Белоснежный камзол, голубые короткие штаны и кафтан, белые чулки и сапоги-ботфорты. Треуголка. Ларсон разделся до гола, от чего Петр только и воскликнул:
– Ну, ты и тощ швед, вас, что Карл не кормит? А когда тот переоделся, сделал обычное для него заключение:
– Хорош, ох хорош. От моих поданный и не отличить. Как одежда красит человека. А ну-ну повернись. Дай я на тебя с тылу гляну.
После того как Ларсон повернулся к нему спиной, Петр не прекратил своих восхищений.
– Эх, Алексашка. Смотри, экая стать. Не то, что наши бояре. Располнели, растолстели. Эвон и на войну не выгнать. Закрылись в своих Московских хоромах. Придет время, придет. Доберусь я до них, ой доберусь.
Тем временем Андрес извлек свои вещи из старой одежды, и переложил в карманы камзола. Как ни как память, решил он для себя. Вот хотя бы портмоне. В нем несколько банкнот, кредитная карточка, статья, из какого-то научного журнала (бизнесмен и сам не помнил), пара визиток. Еще там Ларсон хранил фото жены. Теперь его нет, оно сгорело. В огне и растворилась память о ней. Вот уже пару минут, переодеваясь, Андрес пытался вспомнить ее лицо. Без успешно. Кто знает, может в последние годы, когда он догадывался об ее любовнике, образ жены стал постепенно вытесняться из его сознания. А уж авария выбила его окончательно.
– Ну, я вижу, ты готов, – проговорил Петр. – Алексашка подыши для него местечко в лагере. Андрес, а ты завтра с утра приступай к своим обязанностям.
Затем подумал немного и попросил у эстонца сигареты, долго разглядывал. Затем бросил на стол. Отошел в угол, где у него стоял небольшой сундук с вещами. Долго рылся, а когда вернулся, протянул золотарю длинную курительную трубку, какими обычно пользовались голландские мастеровые, огниво и кисет.

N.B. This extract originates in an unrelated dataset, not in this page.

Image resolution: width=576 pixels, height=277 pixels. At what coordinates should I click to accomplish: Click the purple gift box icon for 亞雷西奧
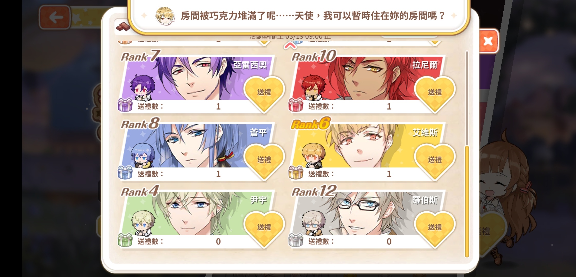[125, 105]
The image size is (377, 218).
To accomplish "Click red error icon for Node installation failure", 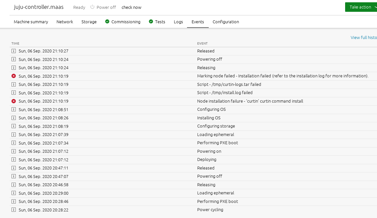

– Вот бери, – молвил царь, – а зажигалку и твой табак я себе оставлю. Больно диковинные они.
V
Но, утром все пошло не так как хотел государь Московский.
Полковой трубач разбудил спящий остров Кампергольм. Ларсон протер глаза и уставился на дремавшего напротив него солдата в обшарканном стрелецком кафтане. Казалось, тот и не собирался просыпаться, несмотря на небольшой переполох, возникший за стенами шатра. Даже ноябрьский холод не беспокоил его. Было видно, как он посапывал, и его рыжие усы, которые были чуть светлее бороды, поднимались вверх. Решив, что нарушенный покой может ему навредить, кто знает, как стрелец относился к иноземцам, Андрес не стал его не будить.
– А вот дисциплины тут явно нет, – проговорил эстонец, затем накинул поверх камзола длинный плащ без рукавов и вышел из шатра.
Морозно. Даже сюда прорывался ветер с моря. Ларсон запрыгал на одной ноге, затем на другой. Застыл как вкопанный. И взглянул на восток, где уже начало всходить осеннее, даже скорее зимнее, солнце. Его лучи, пробиваясь сквозь ветки деревьев, нехотя скользили по голой земле.
«Как же он будет заниматься золотом, когда вокруг идет бои», – подумал Андрес. Пожал плечами, царя Петра не понять.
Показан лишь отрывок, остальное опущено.